Ricordare come tutto sia iniziato
non è facile perché la memoria non è accumulazione ma selezione e
catalogazione. Forse fu una caduta immotivata o il bicchiere, troppo spesso
sfuggito di mano etc. ma quello che nessun distrofico può scordare è il
giorno in cui il medico, dopo la biopsia muscolare e l'elettromiografia, ti
comunica la diagnosi: Distrofia Muscolare Progressiva”. Ha 18 anni
Piergiorgio Welby, quando nel 1963 i medici gli accertano questa malattia
genetica. Sembra abbia ancora pochi anni di vita. Ma le cose vanno
diversamente. Così il ragazzo continua a vivere e a soffrire. Dalle
difficoltà di presa, fino all’irrigidimento delle gambe, che si verifica nel
1980. Ormai Welby non si fa più nessuna illusione. Comincia ad attendere la
crisi respiratoria che lo soffocherà. E ai familiari dichiara di non voler
essere intubato. Ma quando Mina, sua moglie, vede che al marito manca il
respiro, lo porta in ospedale. Così Piergiorgio si trova attaccato ad un
respiratore artificiale.
Paralizzato, con la vita appesa a
quel tubo che lo tortura, comunica attraverso il computer il suo dolore al
mondo. Scrive anche un libro “Lasciatemi
morire”, dove, attraverso la sua drammatica vicenda fa riflettere
sul senso della vita e della morte. Al di là di anestetizzanti proiezioni.

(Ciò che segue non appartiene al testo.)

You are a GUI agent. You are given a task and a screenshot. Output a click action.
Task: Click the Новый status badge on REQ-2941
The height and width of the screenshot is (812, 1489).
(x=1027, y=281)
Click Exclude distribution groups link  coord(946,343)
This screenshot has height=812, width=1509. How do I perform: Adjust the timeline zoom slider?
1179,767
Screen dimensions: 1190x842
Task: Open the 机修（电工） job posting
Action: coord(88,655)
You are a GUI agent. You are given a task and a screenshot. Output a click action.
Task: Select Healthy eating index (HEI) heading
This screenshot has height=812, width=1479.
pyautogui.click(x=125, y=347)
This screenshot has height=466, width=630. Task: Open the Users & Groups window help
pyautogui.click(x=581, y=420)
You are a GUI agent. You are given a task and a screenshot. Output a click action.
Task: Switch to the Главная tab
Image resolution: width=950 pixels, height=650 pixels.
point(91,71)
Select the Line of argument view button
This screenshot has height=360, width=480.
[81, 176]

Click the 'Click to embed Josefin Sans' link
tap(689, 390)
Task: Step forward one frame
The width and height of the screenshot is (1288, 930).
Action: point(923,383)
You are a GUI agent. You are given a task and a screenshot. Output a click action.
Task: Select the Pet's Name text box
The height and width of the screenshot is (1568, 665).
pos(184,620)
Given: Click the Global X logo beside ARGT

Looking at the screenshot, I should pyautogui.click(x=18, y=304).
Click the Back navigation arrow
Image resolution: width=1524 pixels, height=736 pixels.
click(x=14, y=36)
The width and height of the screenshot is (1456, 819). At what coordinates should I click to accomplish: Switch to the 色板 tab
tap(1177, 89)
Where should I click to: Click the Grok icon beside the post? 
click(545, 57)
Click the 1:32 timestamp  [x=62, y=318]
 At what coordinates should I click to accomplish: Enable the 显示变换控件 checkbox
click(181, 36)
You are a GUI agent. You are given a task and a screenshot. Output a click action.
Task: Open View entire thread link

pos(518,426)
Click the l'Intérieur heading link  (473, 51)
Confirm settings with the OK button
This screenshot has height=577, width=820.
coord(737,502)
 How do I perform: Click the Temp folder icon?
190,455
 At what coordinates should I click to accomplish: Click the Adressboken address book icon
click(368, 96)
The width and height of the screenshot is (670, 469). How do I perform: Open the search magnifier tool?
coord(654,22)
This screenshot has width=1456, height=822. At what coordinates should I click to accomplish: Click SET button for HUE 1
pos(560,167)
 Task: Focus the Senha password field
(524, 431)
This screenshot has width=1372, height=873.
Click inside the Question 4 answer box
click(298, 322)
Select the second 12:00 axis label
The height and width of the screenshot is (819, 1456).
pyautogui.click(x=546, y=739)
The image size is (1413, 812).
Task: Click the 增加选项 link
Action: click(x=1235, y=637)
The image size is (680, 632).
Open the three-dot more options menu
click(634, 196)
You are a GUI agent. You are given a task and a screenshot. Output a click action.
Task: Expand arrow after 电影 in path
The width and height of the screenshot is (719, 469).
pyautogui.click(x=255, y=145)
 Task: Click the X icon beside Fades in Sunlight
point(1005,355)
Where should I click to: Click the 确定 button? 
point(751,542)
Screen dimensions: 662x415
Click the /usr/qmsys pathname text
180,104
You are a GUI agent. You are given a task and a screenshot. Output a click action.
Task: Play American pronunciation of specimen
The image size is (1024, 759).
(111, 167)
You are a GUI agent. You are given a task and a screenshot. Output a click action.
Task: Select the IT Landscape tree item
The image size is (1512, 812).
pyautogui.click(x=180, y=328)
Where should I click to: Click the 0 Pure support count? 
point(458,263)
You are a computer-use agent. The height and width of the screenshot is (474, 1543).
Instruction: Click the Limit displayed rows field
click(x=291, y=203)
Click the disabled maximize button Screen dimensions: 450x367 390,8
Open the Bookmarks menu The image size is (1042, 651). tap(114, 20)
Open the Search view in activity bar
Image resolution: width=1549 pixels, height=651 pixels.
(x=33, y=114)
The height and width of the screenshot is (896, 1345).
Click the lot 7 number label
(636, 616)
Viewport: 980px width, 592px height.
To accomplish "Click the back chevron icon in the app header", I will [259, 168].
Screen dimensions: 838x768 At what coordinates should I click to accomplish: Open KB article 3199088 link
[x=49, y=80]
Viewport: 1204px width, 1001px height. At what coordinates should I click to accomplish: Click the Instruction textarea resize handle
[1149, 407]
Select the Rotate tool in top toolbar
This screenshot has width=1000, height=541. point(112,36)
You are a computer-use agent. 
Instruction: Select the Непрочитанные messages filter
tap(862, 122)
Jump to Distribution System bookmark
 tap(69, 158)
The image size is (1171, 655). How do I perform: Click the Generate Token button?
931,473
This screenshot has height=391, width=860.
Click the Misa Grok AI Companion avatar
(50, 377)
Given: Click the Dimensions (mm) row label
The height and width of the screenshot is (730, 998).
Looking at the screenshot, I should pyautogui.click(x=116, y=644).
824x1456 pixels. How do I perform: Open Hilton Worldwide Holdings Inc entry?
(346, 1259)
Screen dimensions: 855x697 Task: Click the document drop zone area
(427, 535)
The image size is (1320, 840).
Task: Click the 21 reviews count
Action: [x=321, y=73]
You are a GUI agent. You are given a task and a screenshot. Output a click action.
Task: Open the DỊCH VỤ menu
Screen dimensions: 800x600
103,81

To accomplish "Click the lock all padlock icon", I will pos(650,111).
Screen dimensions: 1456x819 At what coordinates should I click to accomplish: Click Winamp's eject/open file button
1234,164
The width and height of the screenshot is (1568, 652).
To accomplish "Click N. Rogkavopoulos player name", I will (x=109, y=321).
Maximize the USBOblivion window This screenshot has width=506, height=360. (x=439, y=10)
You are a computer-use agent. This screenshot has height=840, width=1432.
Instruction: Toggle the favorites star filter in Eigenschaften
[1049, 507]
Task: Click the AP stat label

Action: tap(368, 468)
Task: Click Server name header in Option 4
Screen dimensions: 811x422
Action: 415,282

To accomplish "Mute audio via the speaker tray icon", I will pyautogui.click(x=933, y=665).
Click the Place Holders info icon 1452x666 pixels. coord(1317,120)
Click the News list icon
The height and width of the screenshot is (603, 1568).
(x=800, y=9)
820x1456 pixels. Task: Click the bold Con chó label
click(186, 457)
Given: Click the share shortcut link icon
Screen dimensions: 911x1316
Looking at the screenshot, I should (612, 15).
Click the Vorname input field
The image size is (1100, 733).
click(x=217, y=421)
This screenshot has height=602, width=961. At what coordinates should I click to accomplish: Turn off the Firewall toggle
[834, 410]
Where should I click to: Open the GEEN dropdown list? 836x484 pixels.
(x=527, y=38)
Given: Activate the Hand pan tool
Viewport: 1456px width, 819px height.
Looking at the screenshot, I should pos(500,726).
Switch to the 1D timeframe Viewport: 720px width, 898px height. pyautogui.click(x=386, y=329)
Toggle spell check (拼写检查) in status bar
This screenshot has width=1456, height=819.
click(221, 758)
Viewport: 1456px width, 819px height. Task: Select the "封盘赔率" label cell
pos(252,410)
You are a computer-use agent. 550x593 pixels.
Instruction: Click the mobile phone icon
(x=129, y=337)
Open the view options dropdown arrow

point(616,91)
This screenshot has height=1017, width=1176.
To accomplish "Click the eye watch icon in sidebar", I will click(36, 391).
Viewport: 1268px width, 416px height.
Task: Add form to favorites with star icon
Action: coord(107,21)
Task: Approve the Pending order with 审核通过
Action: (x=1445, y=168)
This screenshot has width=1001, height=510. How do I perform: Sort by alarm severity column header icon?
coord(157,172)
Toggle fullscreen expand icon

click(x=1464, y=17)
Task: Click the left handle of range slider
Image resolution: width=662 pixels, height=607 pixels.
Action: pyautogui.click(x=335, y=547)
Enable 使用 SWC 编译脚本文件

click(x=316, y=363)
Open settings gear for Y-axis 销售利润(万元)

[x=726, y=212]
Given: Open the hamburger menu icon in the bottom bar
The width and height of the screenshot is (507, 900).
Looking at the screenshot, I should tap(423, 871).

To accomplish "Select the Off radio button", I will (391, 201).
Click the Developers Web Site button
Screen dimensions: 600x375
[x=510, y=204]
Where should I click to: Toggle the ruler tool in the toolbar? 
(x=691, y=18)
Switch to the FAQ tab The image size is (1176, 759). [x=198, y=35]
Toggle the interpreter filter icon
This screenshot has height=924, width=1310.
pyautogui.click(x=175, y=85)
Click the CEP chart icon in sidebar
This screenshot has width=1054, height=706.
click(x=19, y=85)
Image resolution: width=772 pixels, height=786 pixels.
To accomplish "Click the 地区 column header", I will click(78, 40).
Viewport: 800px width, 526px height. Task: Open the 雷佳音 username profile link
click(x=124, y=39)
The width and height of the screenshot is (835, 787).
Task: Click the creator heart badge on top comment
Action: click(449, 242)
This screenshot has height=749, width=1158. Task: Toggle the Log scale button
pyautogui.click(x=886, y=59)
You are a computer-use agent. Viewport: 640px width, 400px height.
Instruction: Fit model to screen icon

Siano quelle del regno dei cieli. O quelle dell’edonismo rampante. Welby
riflette sul senso della vita e della morte recuperando la dimensione tutta
umana del tragico: “Forse la «colpa» è del cristianesimo che, sottraendo la
morte all’irreparabile dell’individualità che non torna per ridurla a
peccato-morte-resurrezione, ha liquidato definitivamente il tragico. Oppure
è il riflesso pavloviano di chi non vuole ammettere che l’eutanasia non è
«una battaglia ideologica dei sani», ma una possibilità di cui gli uomini, o
meglio «i mortali» (nel senso greco del termine) non possono fare a meno
perché, come scrive Euripide nelle Troiane: «Il non nascere – dico – è
uguale al morire, ma è meglio morire che vivere nel dolore».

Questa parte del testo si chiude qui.